• [Stated goal]:
Continue the article on the Microsoft brand Games for Windows, starting right after its last sentence.

• [Extracted text]:
------------------------
Games for Windows
- Owner: Microsoft
- Introduced: November 8, 2006
- Discontinued: August 25, 2013
- Related brands: Microsoft Studios
- Markets: Worldwide
- Registered as a trademark in: Worldwide
- Website: www.gamesforwindows.com (archived)

= Games for Windows =

Microsoft brand

Games for Windows is a former brand owned by Microsoft and introduced in 2006 to coincide with the release of the Windows Vista operating system. The brand itself represents a standardized technical certification program and online service for Windows games, bringing a measure of regulation to the PC game market in much the same way that console manufacturers regulate their platforms. The branding program was open to both first-party and third-party publishers.

== History ==
Games for Windows was promoted through convention kiosks and through other forums as early as 2005. The promotional push culminated in a deal with Ziff Davis Media to rename the Computer Gaming World magazine to Games for Windows: The Official Magazine. The first GFW issue was published for November 2006. In 2008, Ziff Davis announced that the magazine would cease to be published, though online content would still be updated and maintained.

In 2013, Microsoft announced that Xbox PC Marketplace would cease operations, which would result in the discontinuation of the Games for Windows brand. In spite of this announcement, the company stated that content previously purchased could still be accessed via the Games for Windows – Live client software. Its successor is the Xbox app.
------------------------
• [Recorded data]:
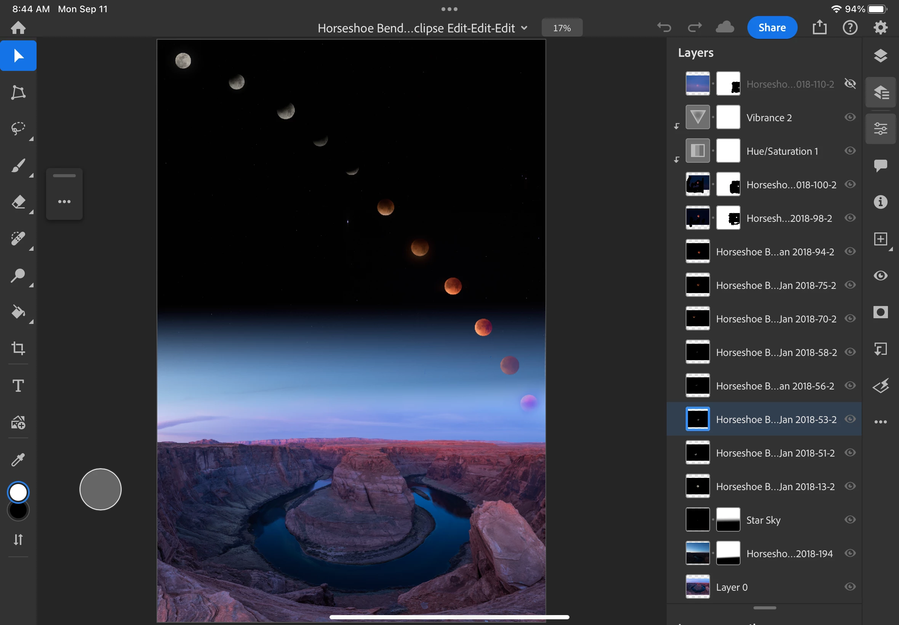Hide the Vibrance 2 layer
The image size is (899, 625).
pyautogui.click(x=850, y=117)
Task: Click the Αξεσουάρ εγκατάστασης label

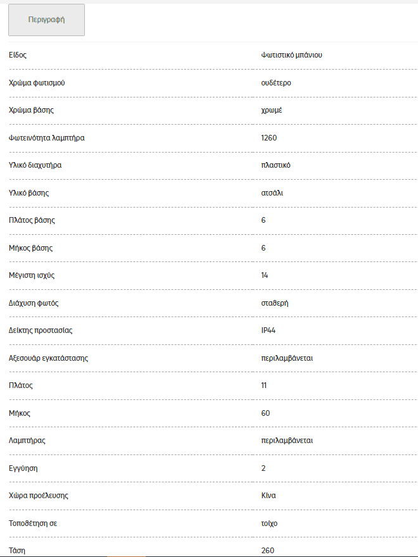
------------------------
• [Result of this task]:
Games certified by Microsoft feature a prominent "Games for Windows" logo border across the top of their packaging, in a manner similar to games developed for the Xbox 360. Software must meet certain requirements mandated by Microsoft in order to display the brand on its packaging. These requirements include:
- An "Easy Install" option that installs the title on a PC in the fewest possible steps and mouse clicks
- Compatibility with Xbox 360 peripherals
- An "Only on Xbox 360 and Windows Vista" or "Only on Windows Vista" stamp for game packaging
- Compatibility with the Games Explorer
- Compatibility with x64 processors with proper installation and execution on 64-bit versions of Windows Vista and Windows 7; games themselves can be 32-bit
- Support for normal and widescreen resolutions, such as 4:3 aspect ratio (800 × 600, 1024 × 768), 16:9 aspect ratio (1280 × 720, 1920 × 1080), and 16:10 aspect ratio (1280 × 800, 1440 × 900, 1680 × 1050, 1920 × 1200)
- Support for parental controls and family safety features
- Support for launching from Windows Media Center

Microsoft claimed that it had increased its sales of Games for Windows-branded games in stores that had been giving the games greater focus, and stated that it planned to increase marketing efforts for the brand.

==Features==

===Cross-platform compatibility===
Certain games certified under the Games for Windows brand, including Shadowrun, and UNO featured cross-platform compatibility, allowing gamers to play against each other across Xbox 360 consoles and traditional Windows Vista or Windows 7 PCs.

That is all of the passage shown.